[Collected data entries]
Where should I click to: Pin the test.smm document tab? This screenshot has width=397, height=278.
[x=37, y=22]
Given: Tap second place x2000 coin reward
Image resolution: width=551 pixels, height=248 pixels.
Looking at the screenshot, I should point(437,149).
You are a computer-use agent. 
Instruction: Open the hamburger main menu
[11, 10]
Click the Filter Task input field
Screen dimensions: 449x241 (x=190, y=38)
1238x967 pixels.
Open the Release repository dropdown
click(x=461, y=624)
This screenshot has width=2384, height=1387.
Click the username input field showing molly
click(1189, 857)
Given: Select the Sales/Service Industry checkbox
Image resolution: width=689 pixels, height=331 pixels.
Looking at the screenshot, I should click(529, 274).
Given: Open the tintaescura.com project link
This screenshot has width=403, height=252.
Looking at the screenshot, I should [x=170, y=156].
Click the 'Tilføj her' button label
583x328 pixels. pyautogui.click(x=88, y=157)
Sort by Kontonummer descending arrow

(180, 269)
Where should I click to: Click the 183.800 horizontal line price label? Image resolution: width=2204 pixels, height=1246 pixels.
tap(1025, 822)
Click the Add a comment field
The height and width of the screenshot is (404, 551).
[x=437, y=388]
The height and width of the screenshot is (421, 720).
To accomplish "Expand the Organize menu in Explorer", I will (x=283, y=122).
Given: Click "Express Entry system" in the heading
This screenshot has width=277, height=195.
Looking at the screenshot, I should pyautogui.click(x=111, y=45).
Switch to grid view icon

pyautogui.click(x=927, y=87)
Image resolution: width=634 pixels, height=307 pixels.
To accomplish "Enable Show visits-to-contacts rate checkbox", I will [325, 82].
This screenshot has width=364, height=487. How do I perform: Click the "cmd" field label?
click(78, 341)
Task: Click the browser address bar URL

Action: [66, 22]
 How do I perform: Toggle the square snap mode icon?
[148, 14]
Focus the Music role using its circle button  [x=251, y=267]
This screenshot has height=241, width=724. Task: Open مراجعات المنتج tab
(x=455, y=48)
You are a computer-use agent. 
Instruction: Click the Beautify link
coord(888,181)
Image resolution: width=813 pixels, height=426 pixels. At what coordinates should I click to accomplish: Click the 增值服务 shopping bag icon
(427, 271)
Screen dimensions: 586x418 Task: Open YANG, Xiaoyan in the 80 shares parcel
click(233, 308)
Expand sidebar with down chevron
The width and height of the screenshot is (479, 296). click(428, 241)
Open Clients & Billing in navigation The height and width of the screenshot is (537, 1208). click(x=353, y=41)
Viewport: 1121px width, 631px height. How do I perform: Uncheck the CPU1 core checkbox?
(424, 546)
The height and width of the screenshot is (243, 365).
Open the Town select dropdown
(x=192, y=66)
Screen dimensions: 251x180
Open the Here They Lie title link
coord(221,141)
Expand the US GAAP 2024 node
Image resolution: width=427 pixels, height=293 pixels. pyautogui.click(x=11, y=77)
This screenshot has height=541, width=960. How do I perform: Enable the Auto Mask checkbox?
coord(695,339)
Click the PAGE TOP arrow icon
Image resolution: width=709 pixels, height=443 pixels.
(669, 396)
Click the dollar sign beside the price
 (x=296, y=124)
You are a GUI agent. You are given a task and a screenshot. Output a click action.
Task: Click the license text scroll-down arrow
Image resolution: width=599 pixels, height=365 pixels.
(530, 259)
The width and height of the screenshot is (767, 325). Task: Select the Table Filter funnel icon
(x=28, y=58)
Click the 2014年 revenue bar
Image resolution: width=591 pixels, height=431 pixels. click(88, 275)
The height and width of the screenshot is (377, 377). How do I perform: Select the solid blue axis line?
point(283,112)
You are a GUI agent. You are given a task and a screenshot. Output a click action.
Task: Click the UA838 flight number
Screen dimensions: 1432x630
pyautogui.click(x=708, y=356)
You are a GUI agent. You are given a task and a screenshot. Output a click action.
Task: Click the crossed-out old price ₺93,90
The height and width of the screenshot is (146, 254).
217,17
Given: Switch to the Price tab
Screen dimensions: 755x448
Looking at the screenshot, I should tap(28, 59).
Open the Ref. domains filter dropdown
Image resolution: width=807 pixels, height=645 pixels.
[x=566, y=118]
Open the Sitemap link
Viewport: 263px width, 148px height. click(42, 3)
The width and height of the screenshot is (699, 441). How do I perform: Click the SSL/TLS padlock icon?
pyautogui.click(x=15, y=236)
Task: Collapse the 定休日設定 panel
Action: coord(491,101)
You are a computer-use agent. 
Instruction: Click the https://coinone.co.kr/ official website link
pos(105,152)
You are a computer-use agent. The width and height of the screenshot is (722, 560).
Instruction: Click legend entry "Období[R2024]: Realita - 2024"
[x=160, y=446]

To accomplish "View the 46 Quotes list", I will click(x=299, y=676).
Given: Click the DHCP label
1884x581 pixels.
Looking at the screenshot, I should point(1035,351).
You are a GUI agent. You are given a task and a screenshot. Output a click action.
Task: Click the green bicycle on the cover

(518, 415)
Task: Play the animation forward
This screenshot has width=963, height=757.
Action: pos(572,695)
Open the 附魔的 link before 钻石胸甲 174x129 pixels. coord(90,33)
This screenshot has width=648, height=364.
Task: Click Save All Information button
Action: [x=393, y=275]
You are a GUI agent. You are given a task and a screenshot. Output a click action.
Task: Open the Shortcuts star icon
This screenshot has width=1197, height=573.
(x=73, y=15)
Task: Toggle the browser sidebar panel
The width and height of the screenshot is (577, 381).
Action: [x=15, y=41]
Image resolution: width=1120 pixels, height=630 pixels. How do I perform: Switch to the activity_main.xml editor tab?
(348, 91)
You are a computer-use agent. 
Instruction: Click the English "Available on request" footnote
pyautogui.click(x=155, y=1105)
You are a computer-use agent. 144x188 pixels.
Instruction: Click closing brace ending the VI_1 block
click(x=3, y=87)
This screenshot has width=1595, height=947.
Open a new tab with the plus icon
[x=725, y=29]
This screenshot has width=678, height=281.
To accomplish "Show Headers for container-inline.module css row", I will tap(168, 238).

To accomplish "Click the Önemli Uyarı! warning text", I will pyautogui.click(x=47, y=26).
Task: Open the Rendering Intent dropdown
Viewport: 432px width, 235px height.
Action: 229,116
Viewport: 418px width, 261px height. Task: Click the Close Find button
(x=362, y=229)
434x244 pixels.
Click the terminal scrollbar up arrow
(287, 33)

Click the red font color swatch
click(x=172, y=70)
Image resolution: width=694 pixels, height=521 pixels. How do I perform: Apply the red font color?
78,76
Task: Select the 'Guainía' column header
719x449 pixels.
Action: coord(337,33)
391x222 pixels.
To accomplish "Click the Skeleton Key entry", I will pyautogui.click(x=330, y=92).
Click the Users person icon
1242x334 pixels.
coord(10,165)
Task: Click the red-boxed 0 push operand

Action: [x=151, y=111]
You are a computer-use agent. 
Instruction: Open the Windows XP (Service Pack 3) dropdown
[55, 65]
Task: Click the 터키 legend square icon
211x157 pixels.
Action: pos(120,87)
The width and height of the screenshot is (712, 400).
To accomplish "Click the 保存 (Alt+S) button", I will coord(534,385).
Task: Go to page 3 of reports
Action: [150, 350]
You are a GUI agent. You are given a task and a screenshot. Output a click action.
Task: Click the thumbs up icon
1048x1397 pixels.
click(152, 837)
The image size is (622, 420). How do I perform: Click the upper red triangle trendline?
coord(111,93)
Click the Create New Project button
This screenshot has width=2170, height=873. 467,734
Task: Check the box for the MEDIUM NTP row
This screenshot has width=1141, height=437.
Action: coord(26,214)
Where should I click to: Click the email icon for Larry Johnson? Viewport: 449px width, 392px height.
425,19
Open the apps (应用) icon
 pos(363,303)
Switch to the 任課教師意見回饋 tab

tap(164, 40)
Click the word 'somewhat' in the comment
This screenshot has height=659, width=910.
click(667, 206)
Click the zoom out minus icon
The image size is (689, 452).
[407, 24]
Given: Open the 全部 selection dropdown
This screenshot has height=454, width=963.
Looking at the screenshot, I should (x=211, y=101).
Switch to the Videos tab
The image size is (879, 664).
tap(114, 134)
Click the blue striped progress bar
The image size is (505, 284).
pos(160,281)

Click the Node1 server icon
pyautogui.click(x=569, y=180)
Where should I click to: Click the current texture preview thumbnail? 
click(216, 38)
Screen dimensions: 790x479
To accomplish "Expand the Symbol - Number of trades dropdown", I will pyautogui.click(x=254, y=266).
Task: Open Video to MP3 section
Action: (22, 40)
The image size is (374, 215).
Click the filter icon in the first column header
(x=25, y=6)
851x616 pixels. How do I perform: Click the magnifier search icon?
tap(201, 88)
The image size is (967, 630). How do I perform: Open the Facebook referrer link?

**Work to complete:** All that belongs in the answer is an exact copy of the lines from the start of the records above through the line with "Given: Open the tintaescura.com project link".

**Exercise output:**
Where should I click to: Pin the test.smm document tab? This screenshot has width=397, height=278.
[x=37, y=22]
Given: Tap second place x2000 coin reward
Image resolution: width=551 pixels, height=248 pixels.
Looking at the screenshot, I should point(437,149).
You are a computer-use agent. 
Instruction: Open the hamburger main menu
[11, 10]
Click the Filter Task input field
Screen dimensions: 449x241 (x=190, y=38)
1238x967 pixels.
Open the Release repository dropdown
click(x=461, y=624)
This screenshot has width=2384, height=1387.
Click the username input field showing molly
click(1189, 857)
Given: Select the Sales/Service Industry checkbox
Image resolution: width=689 pixels, height=331 pixels.
Looking at the screenshot, I should click(529, 274).
Given: Open the tintaescura.com project link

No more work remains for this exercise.